# [Brano di testo]
+-------+

G20. A Roma protestano in diecimila: «Voi la malattia, noi la cura»
Sebbene tenuto a debita distanza dalle sedi istituzionali e sorvegliato da decine di agenti e da un elicottero che non la smette di volteggiare, a Roma un corteo partecipato, come non si vedeva da tempo.
Ci sono i giovani di Fridays for Future, i lavoratori dell’Alitalia, gli operai della Gkn di Firenze venuti a Roma in massa, riempiendo solo loro 10 pullman (quelli della Wirpool di Napoli, invece, hanno inviato un messaggio di solidarietà). E poi i movimenti per l’acqua pubblica e quelli contro il nucleare, i No Tav, la resistenza sudanese che sfila tra le file dell’Usb e decine di altre realtà, politiche (da Rifondazione comunista a Potere al Popolo, al Partito comunista dei lavoratori) e non.
Solo una manciata di chilometri separa la Nuvola dell’Eur, dove una ventina di potenti arrivati nella capitale da tutto il mondo decidono il futuro del pianeta, da piazzale Ostiense, dove ieri pomeriggio si incontra chi quel futuro dovrà viverlo e proprio per questo è preoccupato. La distanza tra il centro congressi super sorvegliato da droni e cecchini e la Piramide Cestia sotto la quale col passare delle ore si radunano almeno diecimila persone, non potrebbe però essere più abissale. E certo non per i pochi chilometri di Cristoforo Colombo dove al mattino una cinquantina di militanti del «Climate camp» provano a bloccare il traffico, subito sgomberati dalla polizia. A dividere i due luoghi è la sfiducia che i secondi nutrono da sempre verso i primi. E non a torto. «Il G20 legittimerà nuove scappatoie per le grandi aziende inquinanti attraverso cui potersi certificare green senza realmente limitare le emissioni», prevedono già alla vigilia i ragazzi di Fridays for Future rivendicando «soluzioni climatiche reali».
Sebbene tenuto a debita distanza dalle sedi istituzionali e sorvegliato da decine di agenti e da un elicottero che non la smette di volteggiare, quello che nel pomeriggio comincia a muoversi verso la Bocca della Verità è un corteo come non si vedeva da tempo. E non solo per la pandemia. Pacifico – a smentire qualche fosca previsione dei giorni scorsi – coloratissimo e allegro, e questo anche se in molti sono scesi in piazza con uno stato d’animo non certo dei più leggeri. Come Mario, perugino 23enne e addetto a chiamata in un sito della logistica. «A chiamata, che significa che lavoro quando decidono loro e non posso programmare niente», spiega. «Vogliamo parlare di futuro? Quando va bene faccio tre giorni e mi bastano appena per pagare l’affitto».
Si parla di clima, e infatti ad aprire il corteo c’è lo striscione dei Fridays for Future che recita «Voi il G20, noi il futuro». Ma il nesso tra i cambiamenti climatici e le questioni del lavoro è reso più forte dalla presenza di diverse realtà industriali. Come gli operai della Gkn che hanno dominato il centro del corteo e che, una volta giunti alla Bocca della Verità, chiedono la proclamazione di uno sciopero generale. «Essere con gli operai ci rende più forti» commenta Sergio Marchese, portavoce dei Fridays for Future di Milano.
A parte uno striscione nero che contesta i Green pass – e dal quale in molti prendono le distanze – chi sfila è decisamente a favore dei vaccini e contro la proprietà dei brevetti ma soprattutto chiede che «non si realizzino profitti» sulla pandemia. «Voi la malattia, noi la cura», recita uno degli striscioni alla testa del corteo.
Alla fine tutto fila liscio, tanto che una volta giunti alla Bocca della Verità, destinazione finale della manifestazione, una parte dei presenti fa dietrofront e sempre in corteo torna al punto di partenza, in piazzale Ostiense. «Nessun problema – spiegano in Questura -. A Ostiense c’è la fermata della metropolitana più vicina».

+-------+

# [Materiale estratto]
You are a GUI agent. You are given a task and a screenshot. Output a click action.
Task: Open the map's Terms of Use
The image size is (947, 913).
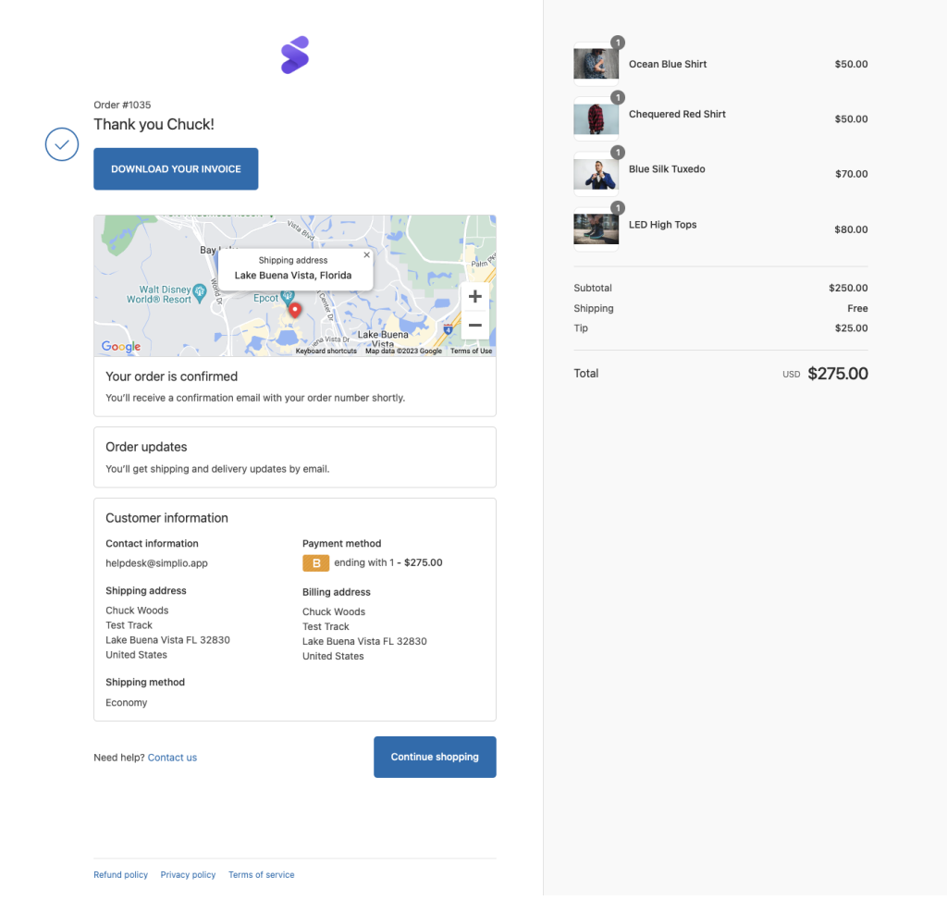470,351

+-------+

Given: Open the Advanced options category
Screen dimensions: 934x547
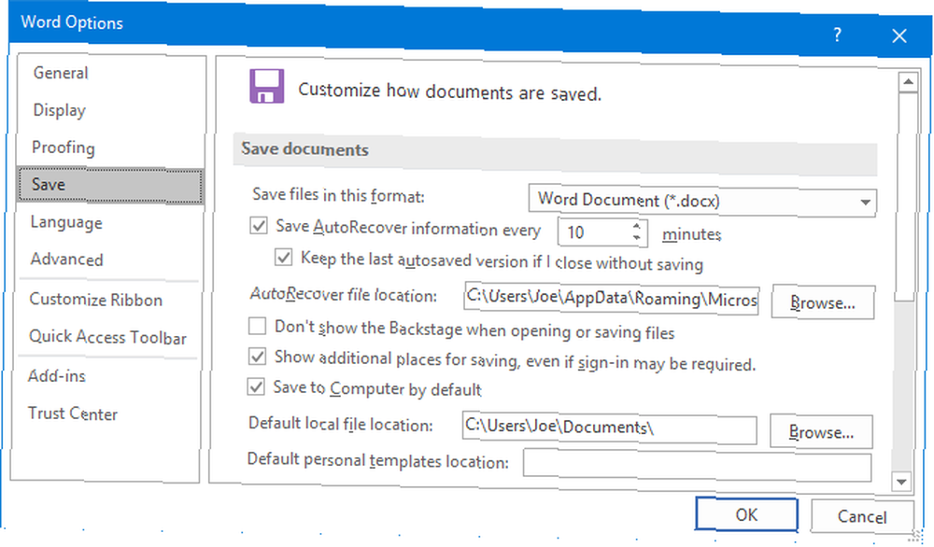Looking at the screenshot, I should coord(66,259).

+-------+

# [Compiti dell'esercizio]
• A. Nel brano sul corteo contro il G20 a Roma, quanti pullman hanno riempito da soli gli operai della Gkn di Firenze?
• B. Traduci in inglese questa frase del brano: "A Ostiense c'è la fermata della metropolitana più vicina."

# [Elenco delle soluzioni]
• A. Dieci pullman.

• B. The nearest subway stop is at Ostiense.